Je travaille sur un site industriel et on a des obligations d'information vis-à-vis du public. Là, la RATP ne nous a jamais rien dit.

Christelle

à franceinfo

Contactée par franceinfo, la régie francilienne assure qu'"il n'y a pas de risque particulier pour les riverains" des 442 grilles de son réseau et que les combinaisons des ouvriers décrites par les riverains servent simplement à "protéger leur tenue personnelle". Elle n'avait pas évoqué initialement d'études effectuées par ses soins.
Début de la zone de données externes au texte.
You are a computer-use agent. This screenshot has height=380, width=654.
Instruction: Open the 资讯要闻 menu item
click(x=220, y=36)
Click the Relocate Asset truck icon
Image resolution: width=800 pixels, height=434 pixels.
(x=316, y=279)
Après une première publication de cet article, mardi 18 décembre, Sophie Mazoué, responsable environnement au sein de la RATP, a évoqué "différentes mesures" réalisées par la régie au-dessus de grilles de ventilation. Ces dernières "montrent qu'il y a une dispersion qui se fait très rapidement", affirme-t-elle à franceinfo. "A partir de 5 mètres, vous avez les teneurs relevées dans l'environnement extérieur", assure-t-elle. La RATP n'a pas souhaité nous communiquer ces études. 

Une certitude : la grille de la rue Salvador-Allende n'a pas fait partie des différentes mesures. "J'en ai parlé à des collègues, raconte Christelle. Ils m'ont dit que si on n'avait jamais cherché, c'est sûr qu'on ne risquait pas de trouver le problème."